Self‐Assembly of Immune Signals Improves Codelivery to Antigen Presenting Cells and Accelerates Signal Internalization, Processing Kinetics, and Immune Activation

Vaccines and immunotherapies that elicit specific types of immune responses offer transformative potential to tackle disease. The mechanisms governing the processing of immune signals – events that determine the type of response generated – are incredibly complex. Understanding these processes would inform more rational vaccine design by linking carrier properties, processing mechanisms, and relevant timescales to specific impacts on immune response. We pursued this goal using nanostructured materials – termed immune polyelectrolyte multilayers – built entirely from antigens and stimulatory toll-like receptors agonists (TLRas).
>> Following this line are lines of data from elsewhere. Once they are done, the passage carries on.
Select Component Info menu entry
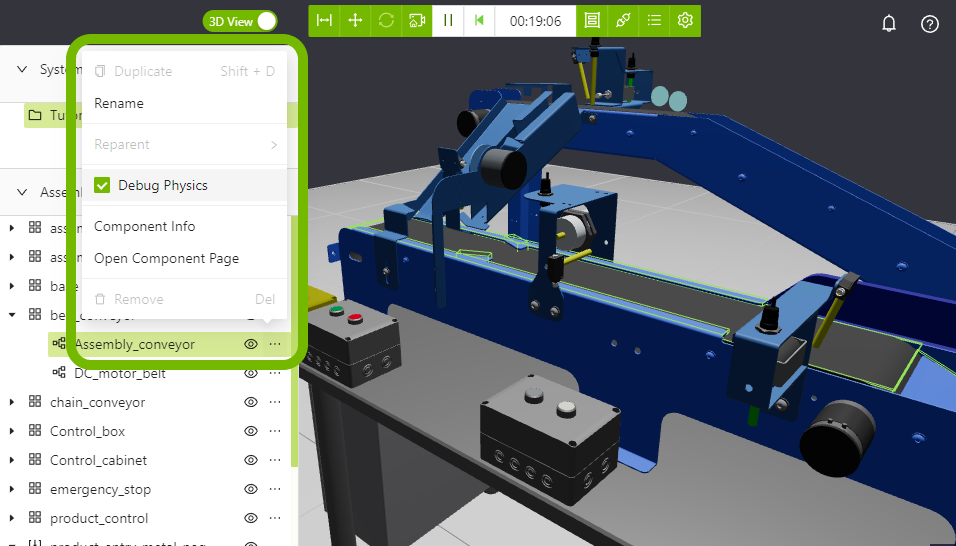956x546 pixels. [x=145, y=226]
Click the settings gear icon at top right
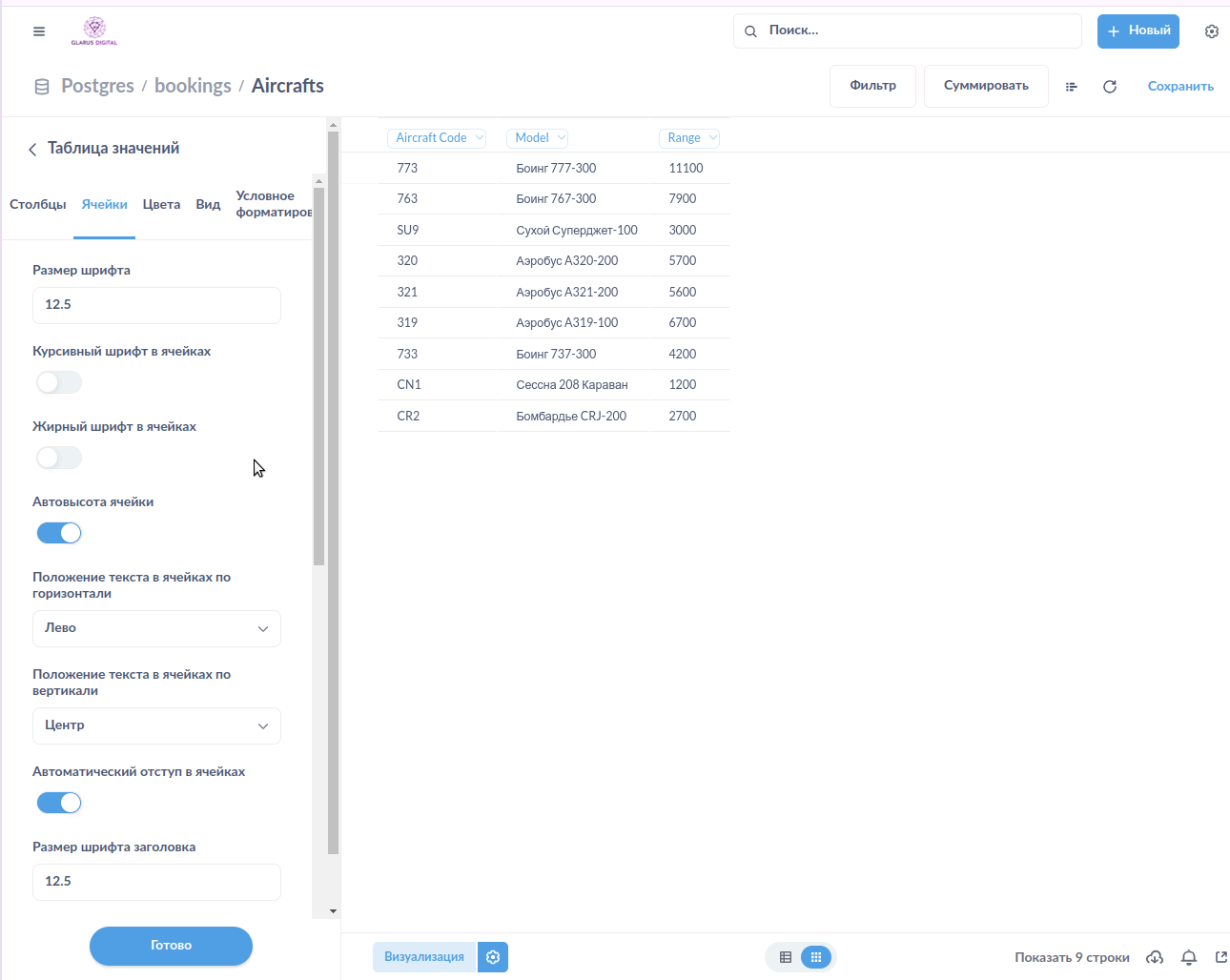 (1211, 31)
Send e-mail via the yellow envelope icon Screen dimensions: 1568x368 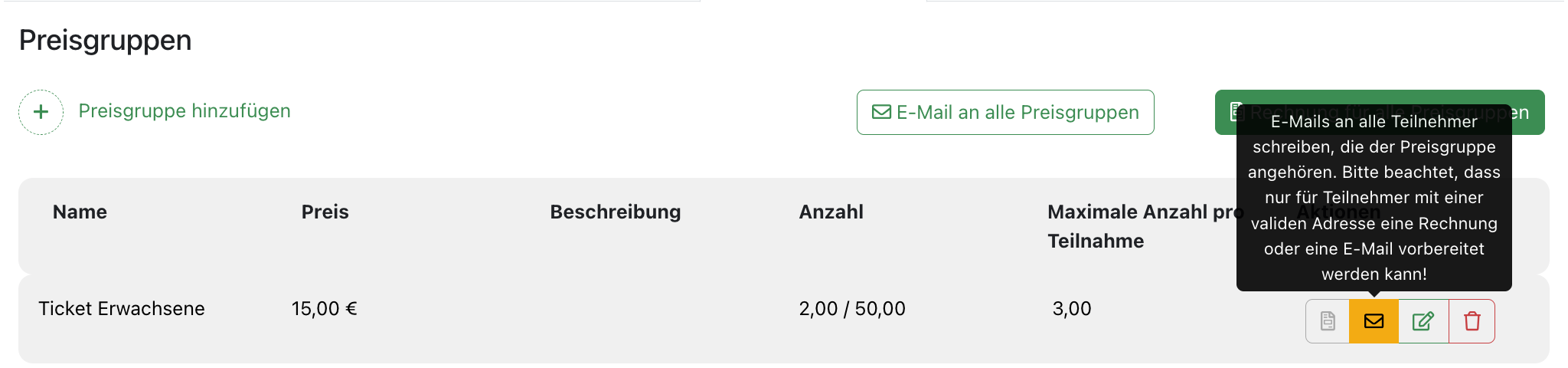click(1374, 321)
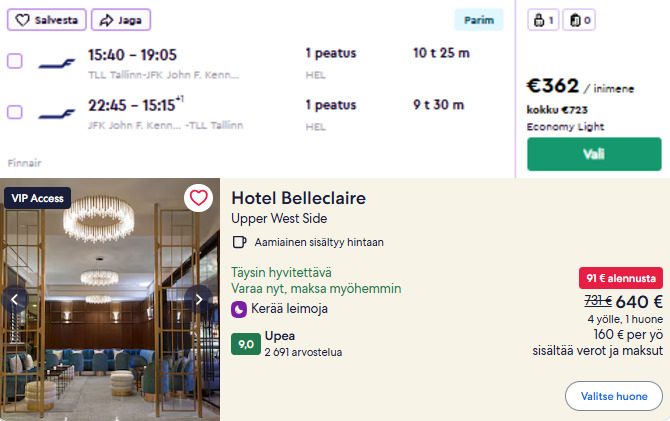
Task: Tick the checkbox for 22:45 return flight
Action: tap(15, 112)
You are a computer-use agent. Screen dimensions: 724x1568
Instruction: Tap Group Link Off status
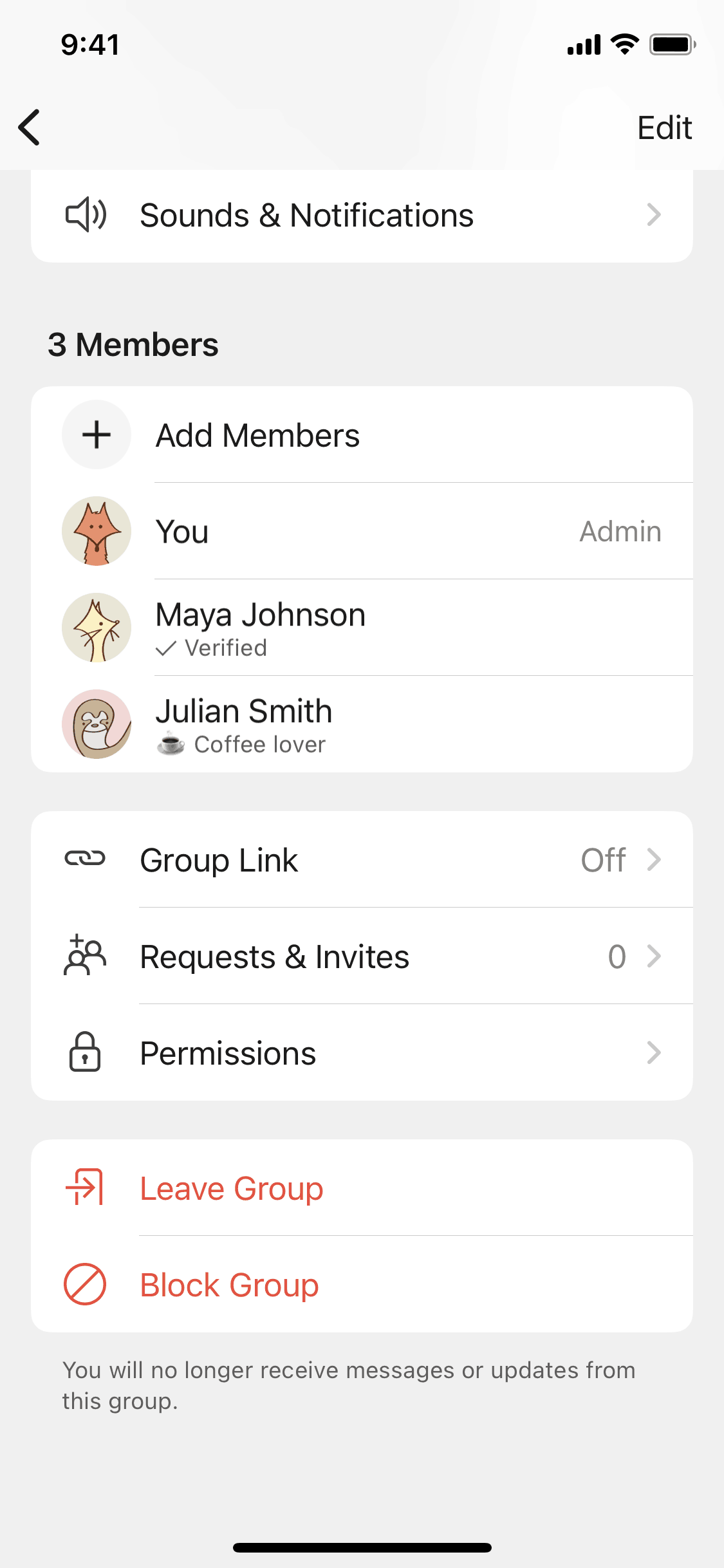pyautogui.click(x=603, y=860)
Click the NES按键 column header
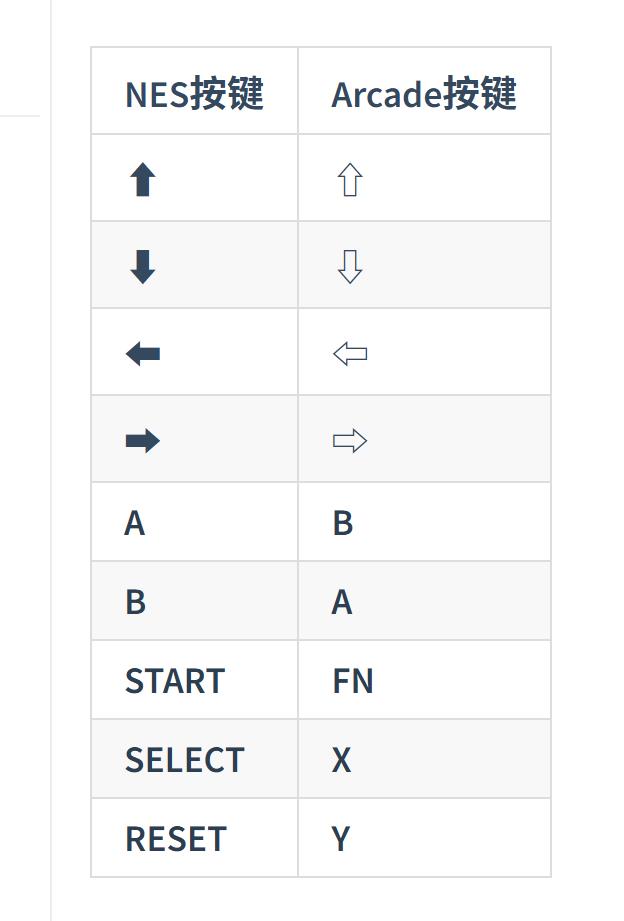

This simplicity allowed isolation and quantification of the rates and mechanisms of intracellular signal processing, and the link to activation of distinct immune pathways. Each vaccine component is internalized in a co-localized manner through energy-dependent caveolae-mediated endocytosis. This process results in trafficking through endosome/lysosome pathways and stimulation of TLRs expressed on endosomes/lysosomes. The maximum rates for these events occur within four hours, but are detectable in minutes, ultimately driving downstream pro-immune functions. Interestingly, these uptake, processing, and activation kinetics are significantly faster for TLRas in particulate form compared with free TLRa. Our findings provide insight into specific mechanisms by which particulate vaccines enhance initiation of immune response, and highlight quantitative strategies to assess other carrier technologies.